TRAVERSE CITY — An unusually long stretch of warm weather nudged surface water temperatures on Lake Michigan past July records last week, and to within half a degree of the warmest lake-wide average ever recorded.
Lake Michigan surface temperatures averaged 24.1 degrees Celsius (75.3 degrees Fahrenheit) on July 9, according to the National Oceanic and Atmospheric Administration’s Great Lakes Surface Environmental Analysis (GLSEA).
That’s the warmest average recorded for July in 26 years of satellite-sourced surface temperature data.

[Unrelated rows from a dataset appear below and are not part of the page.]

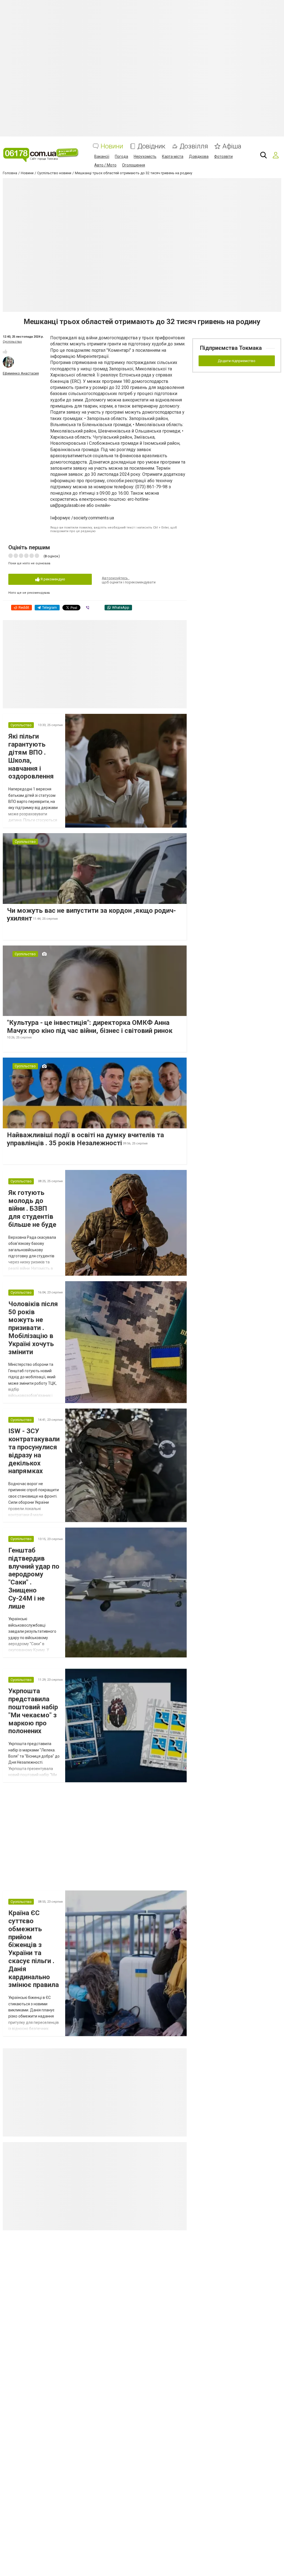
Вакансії (101, 156)
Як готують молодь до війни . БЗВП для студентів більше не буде (32, 1208)
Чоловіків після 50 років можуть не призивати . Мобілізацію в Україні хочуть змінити (33, 1328)
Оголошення (133, 165)
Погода (121, 156)
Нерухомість (145, 156)
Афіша (231, 146)
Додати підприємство (236, 361)
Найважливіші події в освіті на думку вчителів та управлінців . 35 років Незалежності (85, 1139)
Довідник (151, 146)
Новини (112, 146)
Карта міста (172, 156)
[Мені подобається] (5, 351)
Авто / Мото (105, 165)
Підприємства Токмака (231, 348)
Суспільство (12, 341)
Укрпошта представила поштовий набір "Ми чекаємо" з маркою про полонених (33, 1711)
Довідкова (199, 156)
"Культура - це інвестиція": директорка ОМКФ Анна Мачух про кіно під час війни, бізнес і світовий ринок (90, 1027)
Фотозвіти (223, 156)
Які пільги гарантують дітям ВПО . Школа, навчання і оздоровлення (31, 756)
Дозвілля (194, 146)
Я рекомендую (52, 579)
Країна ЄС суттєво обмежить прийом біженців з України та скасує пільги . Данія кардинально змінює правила (33, 1949)
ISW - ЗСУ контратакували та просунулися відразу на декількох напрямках (34, 1451)
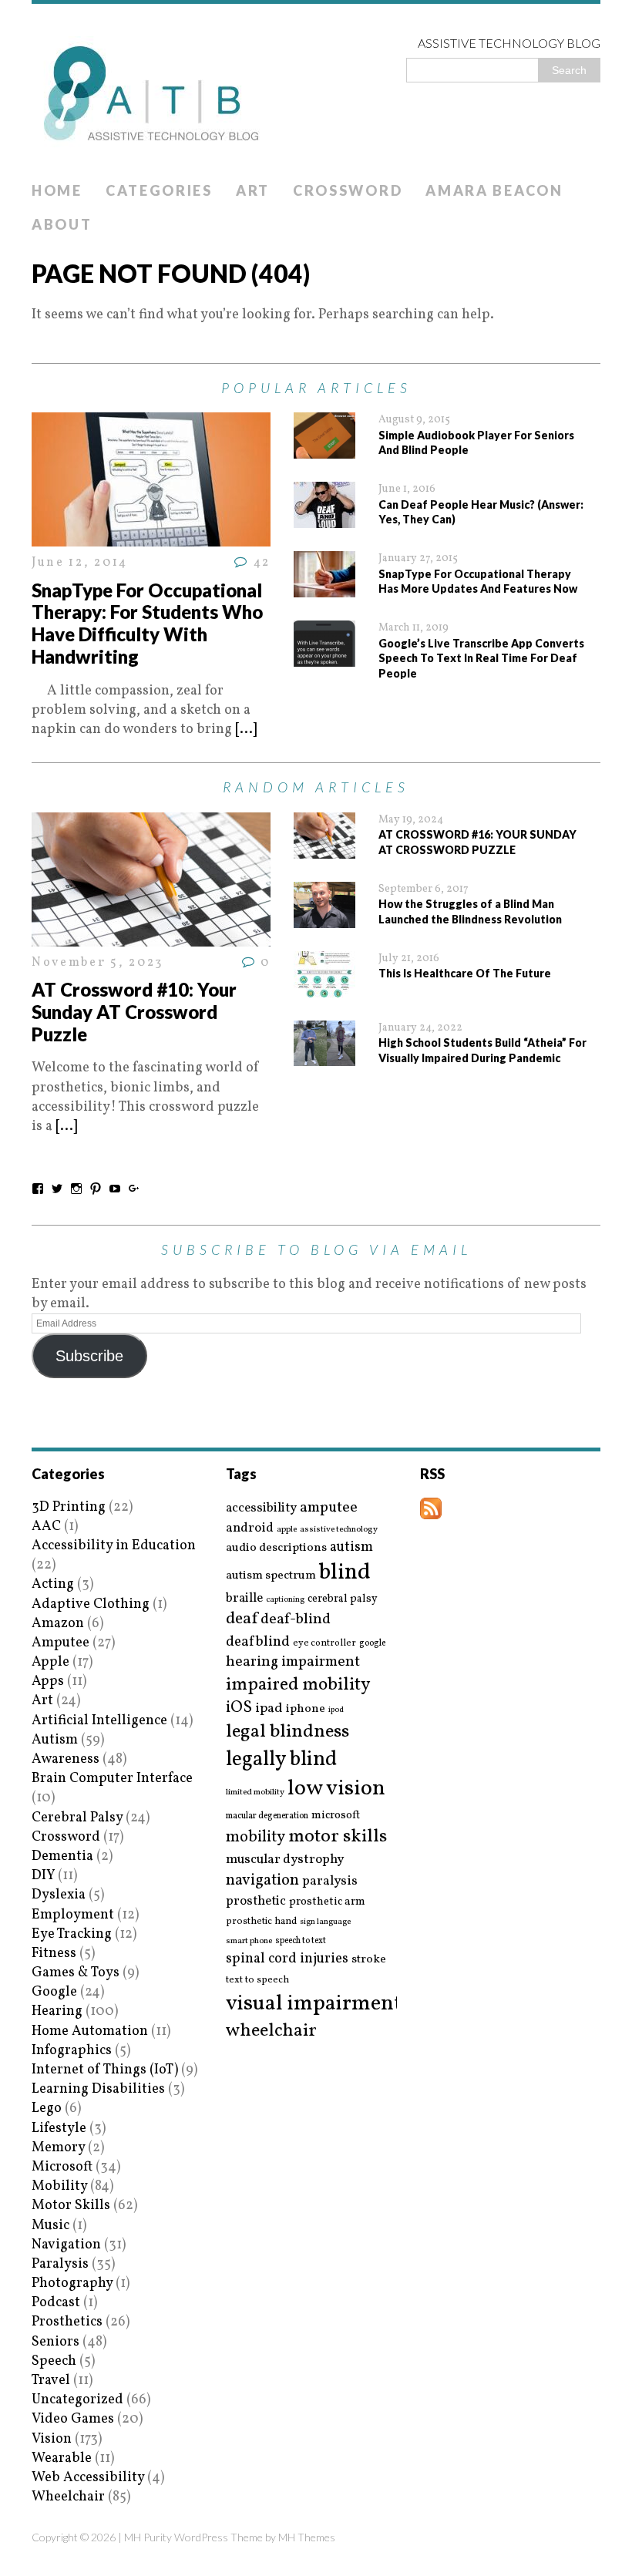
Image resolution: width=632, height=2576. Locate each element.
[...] (246, 729)
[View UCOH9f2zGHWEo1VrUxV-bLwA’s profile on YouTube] (115, 1188)
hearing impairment (293, 1662)
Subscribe (89, 1355)
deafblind (258, 1642)
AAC (46, 1526)
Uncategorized (77, 2400)
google (372, 1643)
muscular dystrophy (285, 1860)
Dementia (62, 1856)
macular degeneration (267, 1816)
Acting (53, 1584)
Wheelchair (68, 2497)
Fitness (54, 1953)
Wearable (62, 2458)
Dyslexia (59, 1895)
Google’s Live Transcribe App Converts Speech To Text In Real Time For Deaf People (481, 658)
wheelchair (271, 2031)
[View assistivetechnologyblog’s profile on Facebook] (38, 1188)
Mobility (59, 2186)
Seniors (55, 2342)
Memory (58, 2147)
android (250, 1528)
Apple (50, 1662)
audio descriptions (276, 1547)
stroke (368, 1960)
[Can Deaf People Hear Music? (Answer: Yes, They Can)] (324, 518)
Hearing (57, 2011)
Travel (51, 2380)
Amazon (58, 1623)
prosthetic (256, 1901)
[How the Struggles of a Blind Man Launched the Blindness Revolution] (324, 918)
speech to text (300, 1941)
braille (244, 1598)
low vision (336, 1789)
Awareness (65, 1759)
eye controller (324, 1643)
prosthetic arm (327, 1902)
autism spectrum (271, 1575)
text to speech (257, 1980)
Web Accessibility (88, 2477)
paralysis (330, 1881)
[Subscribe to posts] (431, 1508)
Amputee (60, 1643)
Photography (72, 2283)
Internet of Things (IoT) (105, 2070)
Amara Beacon (494, 190)
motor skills (337, 1836)
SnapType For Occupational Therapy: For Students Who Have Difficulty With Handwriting (147, 623)
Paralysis (60, 2264)
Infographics (72, 2050)
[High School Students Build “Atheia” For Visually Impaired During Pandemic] (324, 1056)
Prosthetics (67, 2322)
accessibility (261, 1508)
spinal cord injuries (287, 1959)
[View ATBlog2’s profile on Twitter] (57, 1188)
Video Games (73, 2419)
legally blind (281, 1760)
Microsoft (62, 2167)
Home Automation (90, 2031)
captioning (285, 1600)
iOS (239, 1708)
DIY (43, 1875)
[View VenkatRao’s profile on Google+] (134, 1188)
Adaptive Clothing (91, 1604)
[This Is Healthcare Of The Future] (324, 987)
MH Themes (306, 2537)
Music (50, 2225)
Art (253, 190)
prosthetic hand (261, 1922)
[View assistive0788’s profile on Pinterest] (95, 1188)
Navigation (66, 2245)
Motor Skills (71, 2205)
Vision (52, 2439)
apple (287, 1529)
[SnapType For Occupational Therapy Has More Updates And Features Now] (324, 587)
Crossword (347, 190)
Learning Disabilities (98, 2089)
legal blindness (287, 1732)
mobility (255, 1837)
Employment (73, 1915)
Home (57, 190)
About (62, 224)
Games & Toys (75, 1972)
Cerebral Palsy (77, 1818)
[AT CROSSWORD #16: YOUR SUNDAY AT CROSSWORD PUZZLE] (324, 849)
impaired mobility (298, 1685)
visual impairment (314, 2004)
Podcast (56, 2302)
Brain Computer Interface (112, 1778)
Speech (54, 2361)
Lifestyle (59, 2128)
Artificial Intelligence (99, 1720)
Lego (47, 2108)
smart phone (249, 1941)
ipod (336, 1710)
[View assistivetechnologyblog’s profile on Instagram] (76, 1188)
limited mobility (255, 1792)
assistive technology (339, 1529)
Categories (159, 190)
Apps (48, 1681)
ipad (269, 1709)
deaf (241, 1619)
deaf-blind (296, 1619)
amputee (329, 1508)
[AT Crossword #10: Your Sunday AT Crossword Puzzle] (151, 937)
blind (345, 1573)
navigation (262, 1881)
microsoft (335, 1816)
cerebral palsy (343, 1599)
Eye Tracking (72, 1934)
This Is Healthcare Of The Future (464, 973)
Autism (55, 1740)
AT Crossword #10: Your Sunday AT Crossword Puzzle (134, 1011)
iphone (305, 1708)
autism (351, 1547)
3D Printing (69, 1507)
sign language (325, 1922)
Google (54, 1992)
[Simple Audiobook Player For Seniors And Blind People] (324, 449)
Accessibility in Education (114, 1545)
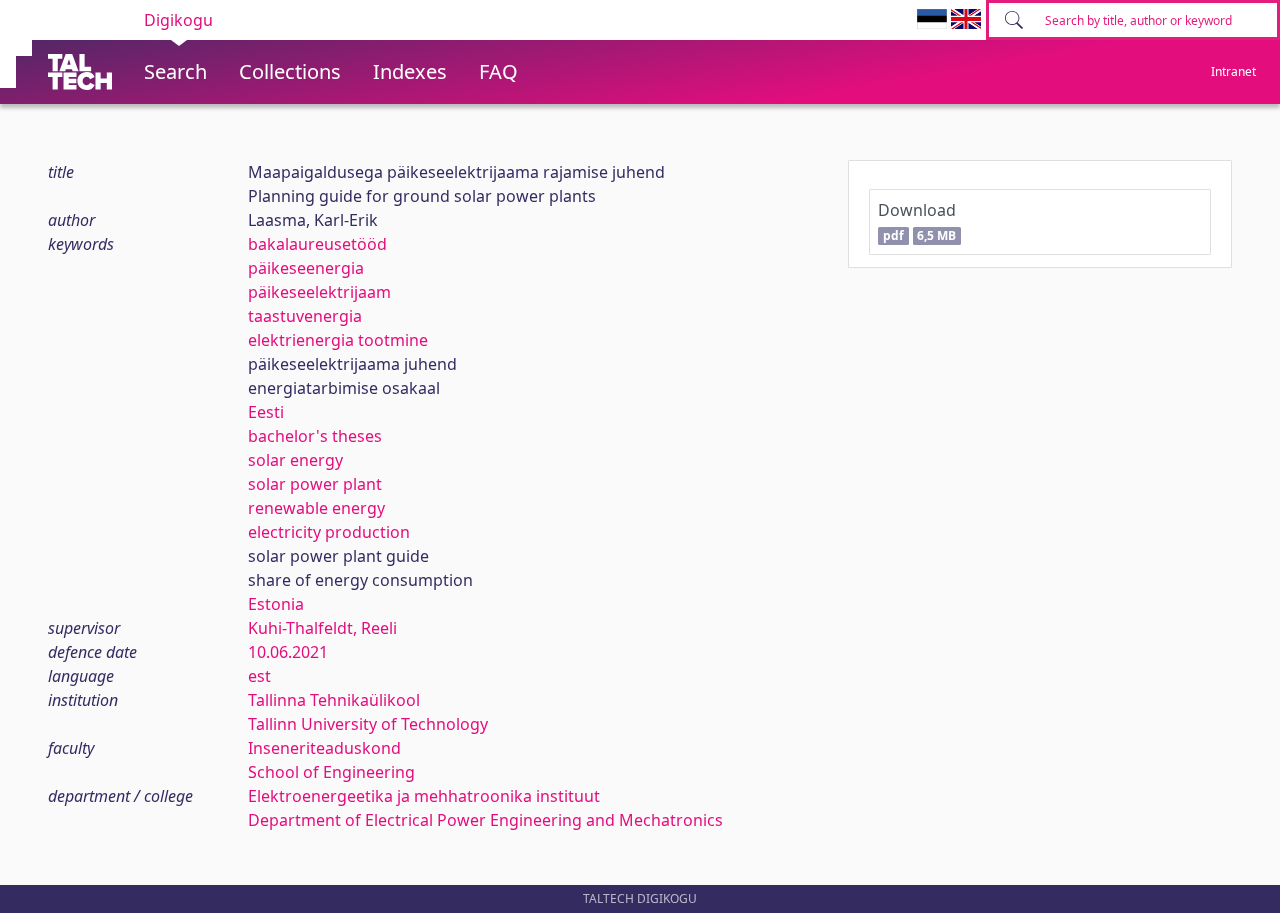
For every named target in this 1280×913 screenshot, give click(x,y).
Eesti (266, 412)
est (259, 676)
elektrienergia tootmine (338, 340)
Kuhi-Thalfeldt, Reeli (322, 628)
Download (917, 221)
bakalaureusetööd (317, 244)
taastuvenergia (305, 316)
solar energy (295, 460)
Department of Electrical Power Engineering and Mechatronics (485, 820)
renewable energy (316, 508)
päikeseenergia (306, 268)
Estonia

Though longer temperature records exist for individual locations, GLSEA provides relatively gap-free data for the entire lake.
Surface temperatures on Lake Michigan usually peak in August, but Thursday’s average was already close to the all-time high of 24.2 degrees Celsius (75.6 degrees F), recorded in August of 2016.
That record will likely be broken this year, said Andrea Vanderwoude, a physical scientist at the NOAA Great Lakes Environmental Research Lab.
Temperatures in Grand Traverse Bay were in the upper 70s last week.
“I’m loving this,” said Whitney Miller, a Traverse City-based swim instructor who gives lessons at the beach. “Last year I was in a wetsuit up through the 15th of July ... I was a popsicle.”
Miller, who also runs a mermaid swim party business called TC Mermaid, said she’s having more success teaching kids to swim this year. “They can focus more with the warm water.”
Rapidly increasing temperatures on the lake coincided with warm weather that hung over much of the Midwest from the end of June through the beginning of July.
Warm temperatures were essentially trapped in the region by an atmospheric system to the east, said Matt Gillen, a meteorologist with the National Weather Service in Gaylord.
Maximum temperatures in Traverse City reached 87-plus for 11 days in a row, the longest such instance in 125 years of record-keeping according to data from the Midwest Regional Climate Center.
“It’s a rare occurrence up here to get that long of a stretch of that weather and not cool down at least for a day or two,” said Gillen.
Climate change is expected to increase the number of hot days in Michigan along with water temperatures on the Great Lakes.
“As we see long-term warming trends across the United States and increased warming during the summer months, this could become the new norm,” Vanderwoude said.
Warmer water on the Great Lakes has far-ranging ecological impacts, including an increased risk of harmful algal blooms and avian botulism.
The EPA has said specifically that climate change is likely to harm water quality in Lakes Michigan and Erie.